Run a small batch workload with GPUs and flex-start provisioning mode

Autopilot Standard

This guide shows you how to optimize GPU provisioning for medium- and small-scale training workloads by using flex-start provisioning mode. In this guide, you use flex-start to deploy a workload that consists of two Kubernetes Jobs. Each Job requires one GPU. GKE automatically provisions a single node with two A100 GPUs to run both Jobs.

If your workload requires multi-node distributed processing, consider using flex-start with queued provisioning.

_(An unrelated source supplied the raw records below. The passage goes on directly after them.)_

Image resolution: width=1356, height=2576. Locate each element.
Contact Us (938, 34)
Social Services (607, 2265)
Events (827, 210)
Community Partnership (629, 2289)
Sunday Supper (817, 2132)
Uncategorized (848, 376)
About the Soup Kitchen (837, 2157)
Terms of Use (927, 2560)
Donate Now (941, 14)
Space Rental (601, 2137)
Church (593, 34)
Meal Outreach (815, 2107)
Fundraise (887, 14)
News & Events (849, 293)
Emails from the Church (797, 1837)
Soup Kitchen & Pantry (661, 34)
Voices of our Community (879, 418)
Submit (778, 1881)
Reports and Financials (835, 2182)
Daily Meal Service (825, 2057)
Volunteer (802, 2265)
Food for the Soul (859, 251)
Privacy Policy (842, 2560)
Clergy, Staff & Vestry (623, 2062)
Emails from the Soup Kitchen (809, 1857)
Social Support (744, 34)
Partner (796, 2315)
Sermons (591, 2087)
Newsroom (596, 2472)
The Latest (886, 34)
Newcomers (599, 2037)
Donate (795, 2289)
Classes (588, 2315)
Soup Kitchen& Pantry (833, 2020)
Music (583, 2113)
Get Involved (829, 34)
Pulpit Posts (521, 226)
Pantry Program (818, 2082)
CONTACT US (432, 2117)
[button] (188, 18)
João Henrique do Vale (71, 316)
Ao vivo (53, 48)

For more information, see Run a large-scale workload with flex-start with queued provisioning.

This guide is intended for Machine learning (ML) engineers, Platform admins and operators, and for Data and AI specialists who are interested in using Kubernetes container orchestration capabilities for running batch workloads. For more information about common roles and example tasks that we reference in Google Cloud content, see Common GKE Enterprise user roles and tasks.

Flex-start pricing

Flex-start is recommended if your workload requires dynamically provisioned resources as needed, for up to seven days with short-term reservations, no complex quota management, and cost-effective access. Flex-start is powered by Dynamic Workload Scheduler and is billed using Dynamic Workload Scheduler pricing:

Discounted (up to 53%) for vCPUs, GPUs, and TPUs.
You pay as you go.

Before you begin

Before you start, make sure that you have performed the following tasks:

Enable the Google Kubernetes Engine API.

Enable Google Kubernetes Engine API

If you want to use the Google Cloud CLI for this task, install and then initialize the gcloud CLI. If you previously installed the gcloud CLI, get the latest version by running gcloud components update.
Note: For existing gcloud CLI installations, make sure to set the compute/region property. If you use primarily zonal clusters, set the compute/zone instead. By setting a default location, you can avoid errors in the gcloud CLI like the following: One of [--zone, --region] must be supplied: Please specify location. You might need to specify the location in certain commands if the location of your cluster differs from the default that you set.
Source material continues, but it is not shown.